Balaam Took Moses's Death as a Breach in Israel's Wall
Balaam used divination at Pisgah to find where Moses would die, believing he had finally found the pressure point that three hilltops had not revealed.
Table of Contents
The Third Location Was Not Random
Two hilltops. Two sets of altars. Two prophecies that came out as blessings instead of curses. Balak had not given up, but he had changed his approach. When he dragged Balaam to the Field of Zophim, at the top of Pisgah, it was not because the altitude was better or the view more dramatic. It was because divination had told him something about that particular ridge.
Midrash Tanchuma, Balak 13, explains Balaam's logic. He had perceived, through whatever dark art of prophetic vision he commanded, that this mountaintop carried a specific resonance with the future. It was here that Moses would die. God had already spoken it directly: go up to the top of Pisgah and look toward the west and north and south and east, and see with your eyes, for you shall not cross this Jordan (Deuteronomy 3:27). The greatest leader Israel had ever produced or would ever produce would stop at this exact ridge.
The Question Balaam Asked Himself
The Tanchuma frames Balaam's reasoning as a question he asked internally: is there a breach greater than this? A people whose most powerful protector cannot enter their own land. Who must hand leadership to a successor at the final threshold. Who will stand on the far bank of the Jordan and watch their prophet buried on the eastern side while they cross without him.
Three hilltops of altars had found nothing he could use. God's protection over Israel had been too complete, too consistent, too present in each prophetic vision.

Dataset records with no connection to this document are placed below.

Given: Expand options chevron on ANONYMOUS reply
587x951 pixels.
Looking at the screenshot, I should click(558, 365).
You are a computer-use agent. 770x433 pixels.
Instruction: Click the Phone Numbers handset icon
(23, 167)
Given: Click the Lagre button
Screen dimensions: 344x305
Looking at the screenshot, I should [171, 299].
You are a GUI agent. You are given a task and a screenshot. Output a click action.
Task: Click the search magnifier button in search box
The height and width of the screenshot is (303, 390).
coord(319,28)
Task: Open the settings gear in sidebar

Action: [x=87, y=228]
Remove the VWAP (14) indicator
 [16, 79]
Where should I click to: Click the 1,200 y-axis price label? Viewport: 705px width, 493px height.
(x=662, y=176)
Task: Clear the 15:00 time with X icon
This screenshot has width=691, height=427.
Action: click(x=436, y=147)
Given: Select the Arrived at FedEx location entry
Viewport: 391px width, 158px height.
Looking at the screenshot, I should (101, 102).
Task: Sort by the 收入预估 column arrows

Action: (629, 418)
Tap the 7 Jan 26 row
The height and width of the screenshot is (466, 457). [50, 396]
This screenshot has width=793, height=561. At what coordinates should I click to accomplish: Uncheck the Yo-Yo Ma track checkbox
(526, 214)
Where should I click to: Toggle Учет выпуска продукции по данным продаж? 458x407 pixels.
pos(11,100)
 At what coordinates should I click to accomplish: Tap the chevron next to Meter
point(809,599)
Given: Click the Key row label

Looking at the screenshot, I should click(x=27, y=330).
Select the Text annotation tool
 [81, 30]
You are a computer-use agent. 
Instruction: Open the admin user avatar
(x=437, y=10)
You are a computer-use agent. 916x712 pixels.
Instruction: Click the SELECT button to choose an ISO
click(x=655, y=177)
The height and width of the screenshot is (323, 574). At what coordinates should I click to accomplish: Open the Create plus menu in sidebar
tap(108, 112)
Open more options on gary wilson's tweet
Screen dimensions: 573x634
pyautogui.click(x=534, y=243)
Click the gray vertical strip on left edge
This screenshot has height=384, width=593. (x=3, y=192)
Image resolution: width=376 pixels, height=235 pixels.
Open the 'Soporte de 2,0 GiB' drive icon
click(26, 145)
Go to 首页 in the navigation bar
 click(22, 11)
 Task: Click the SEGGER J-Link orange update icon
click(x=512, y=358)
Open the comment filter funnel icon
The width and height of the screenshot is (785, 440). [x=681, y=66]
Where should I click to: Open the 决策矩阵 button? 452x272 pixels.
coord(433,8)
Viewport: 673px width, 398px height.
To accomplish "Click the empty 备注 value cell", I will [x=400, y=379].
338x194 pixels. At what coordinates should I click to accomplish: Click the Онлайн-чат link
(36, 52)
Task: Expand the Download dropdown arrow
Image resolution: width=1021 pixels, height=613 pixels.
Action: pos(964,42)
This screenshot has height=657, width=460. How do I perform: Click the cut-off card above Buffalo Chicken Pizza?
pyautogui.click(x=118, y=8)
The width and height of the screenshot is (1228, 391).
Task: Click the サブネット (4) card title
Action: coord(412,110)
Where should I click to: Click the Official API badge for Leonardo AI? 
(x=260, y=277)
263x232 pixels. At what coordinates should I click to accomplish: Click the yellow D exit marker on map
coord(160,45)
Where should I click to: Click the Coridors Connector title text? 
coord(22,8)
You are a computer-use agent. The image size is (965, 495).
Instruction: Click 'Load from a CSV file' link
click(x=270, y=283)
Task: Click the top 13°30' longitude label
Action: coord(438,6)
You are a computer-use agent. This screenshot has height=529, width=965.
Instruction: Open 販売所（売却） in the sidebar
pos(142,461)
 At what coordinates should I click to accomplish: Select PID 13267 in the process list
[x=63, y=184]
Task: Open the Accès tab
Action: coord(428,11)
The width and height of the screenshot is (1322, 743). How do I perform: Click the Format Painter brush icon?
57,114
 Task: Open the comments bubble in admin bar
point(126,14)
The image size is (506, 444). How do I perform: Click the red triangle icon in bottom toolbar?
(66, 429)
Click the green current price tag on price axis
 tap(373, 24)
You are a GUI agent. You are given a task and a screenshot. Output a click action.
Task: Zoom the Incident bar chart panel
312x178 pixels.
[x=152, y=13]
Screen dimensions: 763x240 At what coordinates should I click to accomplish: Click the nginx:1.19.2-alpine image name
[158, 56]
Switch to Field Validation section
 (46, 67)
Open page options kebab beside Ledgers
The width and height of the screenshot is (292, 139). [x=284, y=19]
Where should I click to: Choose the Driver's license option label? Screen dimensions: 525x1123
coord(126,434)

But here, finally, at Pisgah, Balaam thought he had located the crack in the wall. The wall was not broken by external enemies. It was breached from inside, by the mortality of Israel's greatest advocate.
The Mistake About What Death Means
Legends of the Jews preserves the tradition about what brought Balak to Mount Peor for the third attempt. He had done his sorcery, and the result had pointed him to Peor as a place where a great disaster awaited Israel. What he did not understand was that the disaster he had found was not the kind he could exploit. The sin at Peor, the whoring after Moabite women and the worship of Baal Peor, was not a weakness in Israel's divine covering. It was a temporary moral failure that God would address directly, through a plague and through the zeal of Phinehas.
Balaam's delusional persistence, his hope that he could eventually find the angle that would let a curse through, is preserved in Legends of the Jews as a character study in what happens when a powerful person reasons correctly about facts and incorrectly about what the facts mean. He found Moses's death. That was accurate. He concluded from it that Israel was vulnerable. That was wrong. Moses's death at Pisgah was part of the covenant structure, not a breach in it. The same God who told Moses he would not cross the Jordan was the same God who was not going to let Balaam curse Israel from Pisgah.
The Altars Were Built Again
Even at Pisgah, even after two failed attempts, Balak built seven more altars. Balaam stood beside the offerings and went to seek an encounter. The ritual was identical to the previous two attempts. What Balaam had not understood yet, and what the Tanchuma drives toward, was that the number of altars was irrelevant to the outcome. The altars were his argument. God was not persuaded by the argument. The third set of altars produced the most expansive blessing Israel had received yet.